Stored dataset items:
___
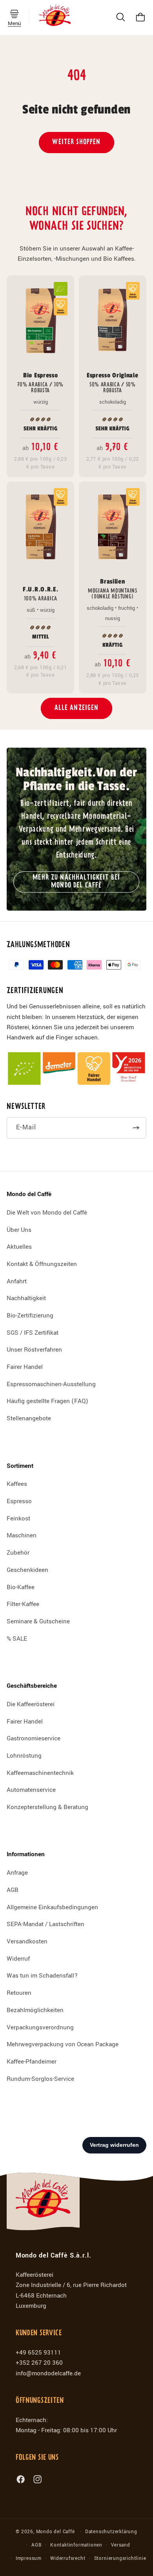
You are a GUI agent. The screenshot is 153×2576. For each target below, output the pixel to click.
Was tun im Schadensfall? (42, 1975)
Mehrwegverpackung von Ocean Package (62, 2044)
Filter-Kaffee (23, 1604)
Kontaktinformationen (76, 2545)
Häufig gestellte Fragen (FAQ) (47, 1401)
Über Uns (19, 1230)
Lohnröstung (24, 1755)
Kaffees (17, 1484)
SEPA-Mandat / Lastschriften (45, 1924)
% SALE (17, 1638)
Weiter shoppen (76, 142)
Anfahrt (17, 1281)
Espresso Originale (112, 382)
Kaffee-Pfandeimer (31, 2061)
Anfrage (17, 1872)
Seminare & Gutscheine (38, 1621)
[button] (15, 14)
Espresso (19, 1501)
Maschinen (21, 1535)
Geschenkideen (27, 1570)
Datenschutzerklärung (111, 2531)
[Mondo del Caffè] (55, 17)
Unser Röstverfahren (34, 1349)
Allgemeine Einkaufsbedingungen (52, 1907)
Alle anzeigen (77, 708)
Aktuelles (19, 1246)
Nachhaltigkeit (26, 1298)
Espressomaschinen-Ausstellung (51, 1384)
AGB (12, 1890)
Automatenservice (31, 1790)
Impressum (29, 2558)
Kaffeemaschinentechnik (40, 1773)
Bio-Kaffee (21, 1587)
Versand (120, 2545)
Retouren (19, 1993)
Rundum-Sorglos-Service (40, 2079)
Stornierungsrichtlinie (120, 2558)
___
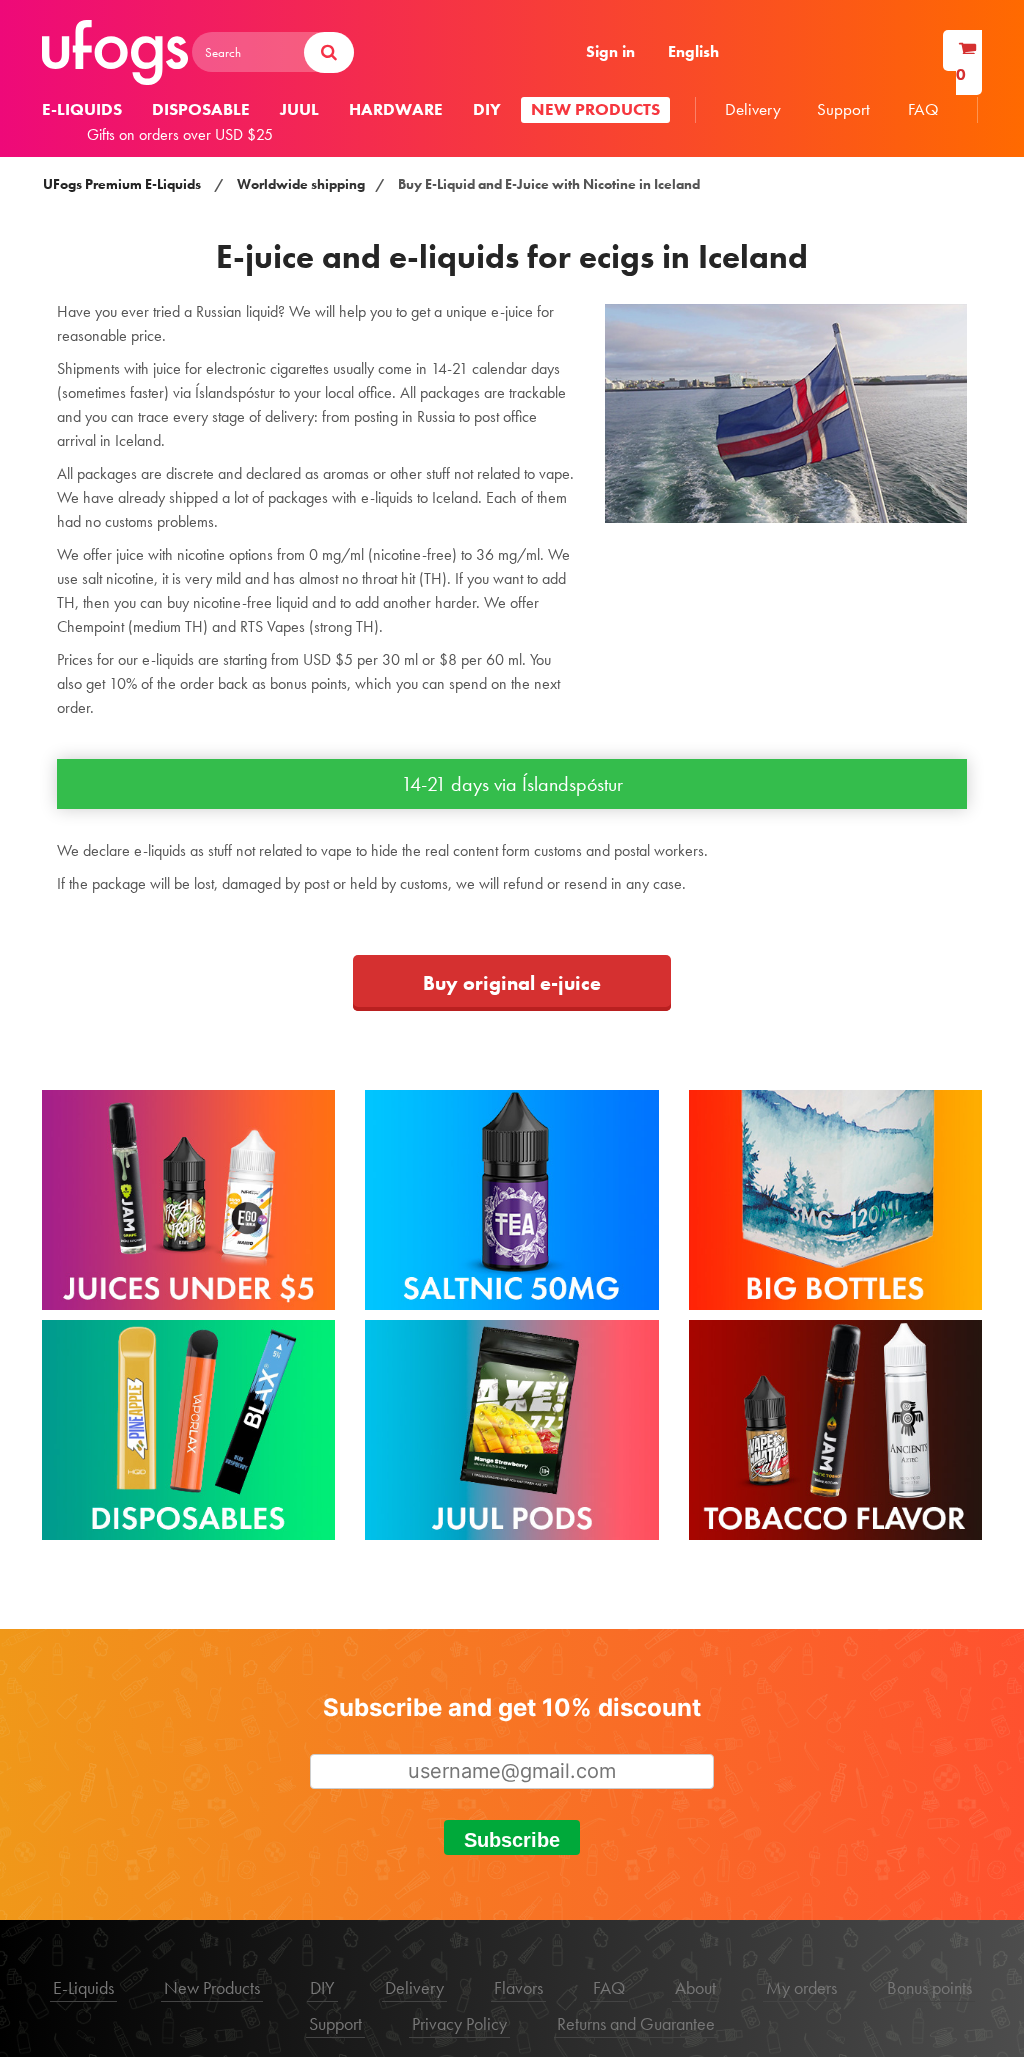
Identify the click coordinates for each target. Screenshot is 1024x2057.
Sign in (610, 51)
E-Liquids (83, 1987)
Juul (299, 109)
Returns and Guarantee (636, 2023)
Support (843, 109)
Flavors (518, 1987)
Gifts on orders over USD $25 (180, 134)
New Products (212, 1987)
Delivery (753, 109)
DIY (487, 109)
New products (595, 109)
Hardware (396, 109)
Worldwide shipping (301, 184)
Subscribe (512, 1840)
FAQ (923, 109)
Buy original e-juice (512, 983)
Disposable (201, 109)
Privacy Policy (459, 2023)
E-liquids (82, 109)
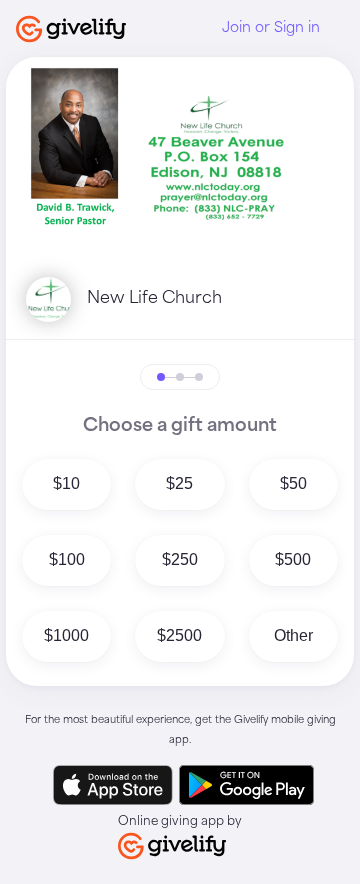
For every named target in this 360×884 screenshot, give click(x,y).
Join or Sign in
___
Exercise prompt: Looking at the records above, return exactly the lines from the line with "Alle anzeigen (77, 708)" to the line with "Stornierungsrichtlinie (120, 2558)", both ends included.

Task result:
Alle anzeigen (77, 708)
Aktuelles (19, 1246)
Nachhaltigkeit (26, 1298)
Espressomaschinen-Ausstellung (51, 1384)
AGB (12, 1890)
Automatenservice (31, 1790)
Impressum (29, 2558)
Kaffeemaschinentechnik (40, 1773)
Bio-Kaffee (21, 1587)
Versand (120, 2545)
Retouren (19, 1993)
Rundum-Sorglos-Service (40, 2079)
Stornierungsrichtlinie (120, 2558)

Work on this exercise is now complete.